- _INSTRUCTIONS TO FOLLOW_: Output exactly, please, the lines of the records below from the one containing "Ngày 10/9/2026 (405, 2186)" through the final line.

(Stored data entries)
########

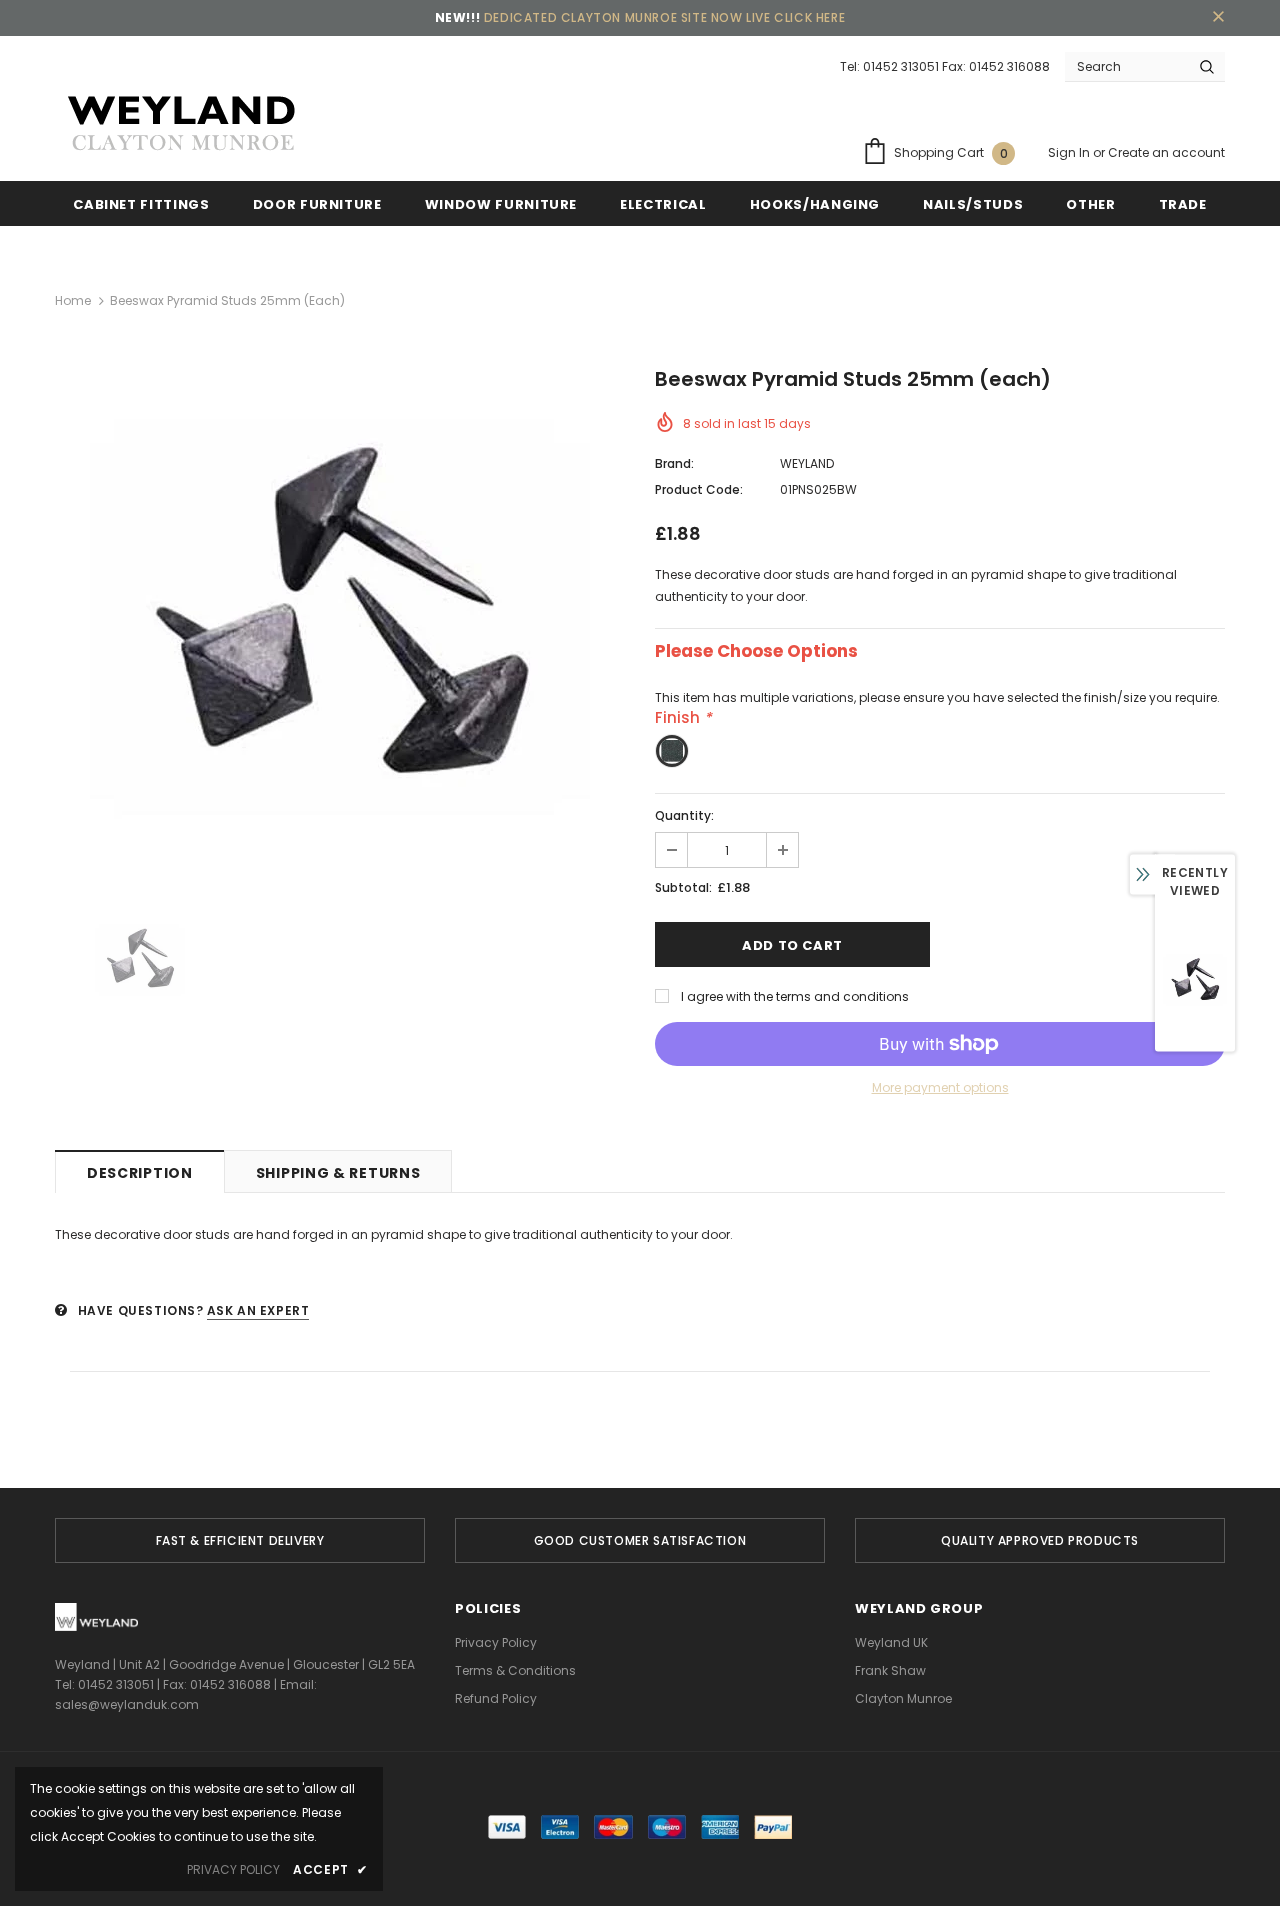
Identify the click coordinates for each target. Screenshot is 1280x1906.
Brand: (674, 463)
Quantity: (684, 815)
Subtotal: (683, 887)
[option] (340, 621)
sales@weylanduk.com (127, 1704)
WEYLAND (807, 463)
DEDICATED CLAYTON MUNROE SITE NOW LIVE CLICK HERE (664, 17)
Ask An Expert (258, 1310)
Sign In (1070, 152)
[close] (1218, 18)
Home (73, 300)
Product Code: (699, 489)
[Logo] (180, 124)
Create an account (1166, 152)
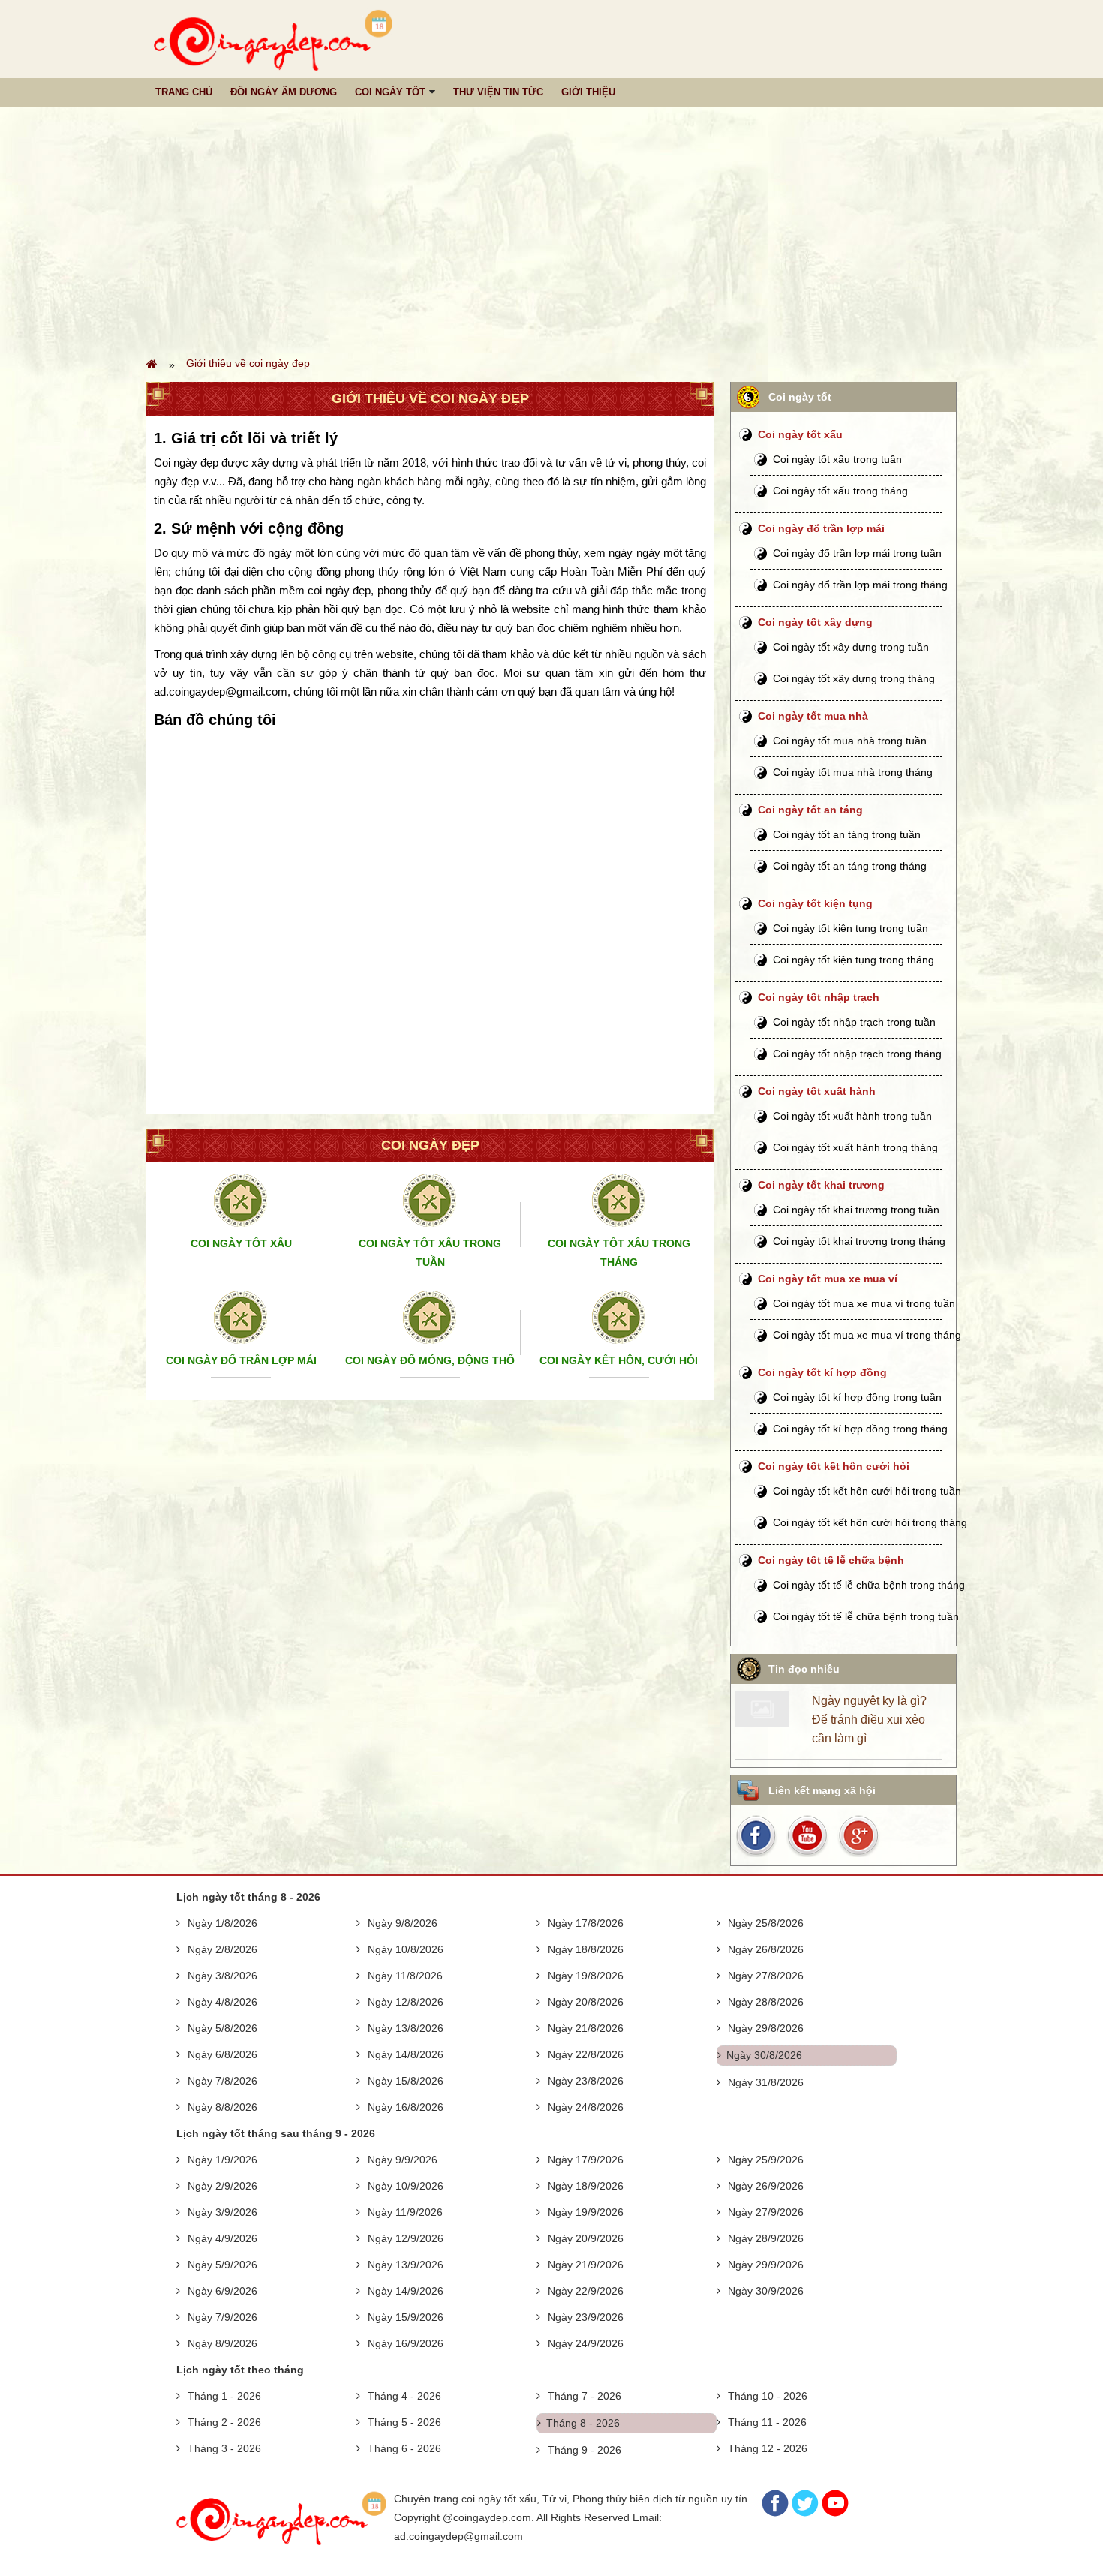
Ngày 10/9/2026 (405, 2186)
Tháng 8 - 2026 (583, 2423)
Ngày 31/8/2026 (766, 2082)
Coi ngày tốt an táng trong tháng (850, 866)
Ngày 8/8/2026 (222, 2107)
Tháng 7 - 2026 (584, 2396)
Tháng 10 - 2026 (767, 2396)
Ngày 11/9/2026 (405, 2212)
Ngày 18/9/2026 (586, 2186)
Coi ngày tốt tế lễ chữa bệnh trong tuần (866, 1616)
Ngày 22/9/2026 (586, 2291)
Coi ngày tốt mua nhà (813, 716)
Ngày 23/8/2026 (586, 2081)
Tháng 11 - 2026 (767, 2422)
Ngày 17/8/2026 (586, 1923)
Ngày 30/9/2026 (766, 2291)
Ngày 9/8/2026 (402, 1923)
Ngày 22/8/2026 (586, 2054)
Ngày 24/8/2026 (586, 2107)
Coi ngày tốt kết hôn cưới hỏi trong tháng (870, 1522)
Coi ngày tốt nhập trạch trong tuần (854, 1022)
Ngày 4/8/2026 (222, 2002)
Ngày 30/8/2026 (764, 2055)
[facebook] (758, 1835)
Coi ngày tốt (390, 92)
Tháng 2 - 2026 (224, 2422)
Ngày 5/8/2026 (222, 2028)
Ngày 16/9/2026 (405, 2343)
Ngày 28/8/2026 (766, 2002)
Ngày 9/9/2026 (402, 2160)
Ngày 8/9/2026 (222, 2343)
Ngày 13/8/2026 (405, 2028)
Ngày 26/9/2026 (766, 2186)
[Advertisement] (551, 230)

########

- _WORKED SOLUTION_:
Ngày 10/9/2026 (405, 2186)
Tháng 8 - 2026 (583, 2423)
Ngày 31/8/2026 (766, 2082)
Coi ngày tốt an táng trong tháng (850, 866)
Ngày 8/8/2026 (222, 2107)
Tháng 7 - 2026 (584, 2396)
Tháng 10 - 2026 (767, 2396)
Ngày 11/9/2026 (405, 2212)
Ngày 18/9/2026 (586, 2186)
Coi ngày tốt tế lễ chữa bệnh trong tuần (866, 1616)
Ngày 22/9/2026 (586, 2291)
Coi ngày tốt mua nhà (813, 716)
Ngày 23/8/2026 (586, 2081)
Tháng 11 - 2026 (767, 2422)
Ngày 17/8/2026 (586, 1923)
Ngày 30/9/2026 (766, 2291)
Ngày 9/8/2026 (402, 1923)
Ngày 22/8/2026 (586, 2054)
Ngày 24/8/2026 (586, 2107)
Coi ngày tốt kết hôn cưới hỏi trong tháng (870, 1522)
Coi ngày tốt nhập trạch trong tuần (854, 1022)
Ngày 4/8/2026 (222, 2002)
Ngày 30/8/2026 (764, 2055)
[facebook] (758, 1835)
Coi ngày tốt (390, 92)
Tháng 2 - 2026 (224, 2422)
Ngày 5/8/2026 (222, 2028)
Ngày 16/9/2026 (405, 2343)
Ngày 28/8/2026 (766, 2002)
Ngày 9/9/2026 (402, 2160)
Ngày 8/9/2026 (222, 2343)
Ngày 13/8/2026 (405, 2028)
Ngày 26/9/2026 (766, 2186)
[Advertisement] (551, 230)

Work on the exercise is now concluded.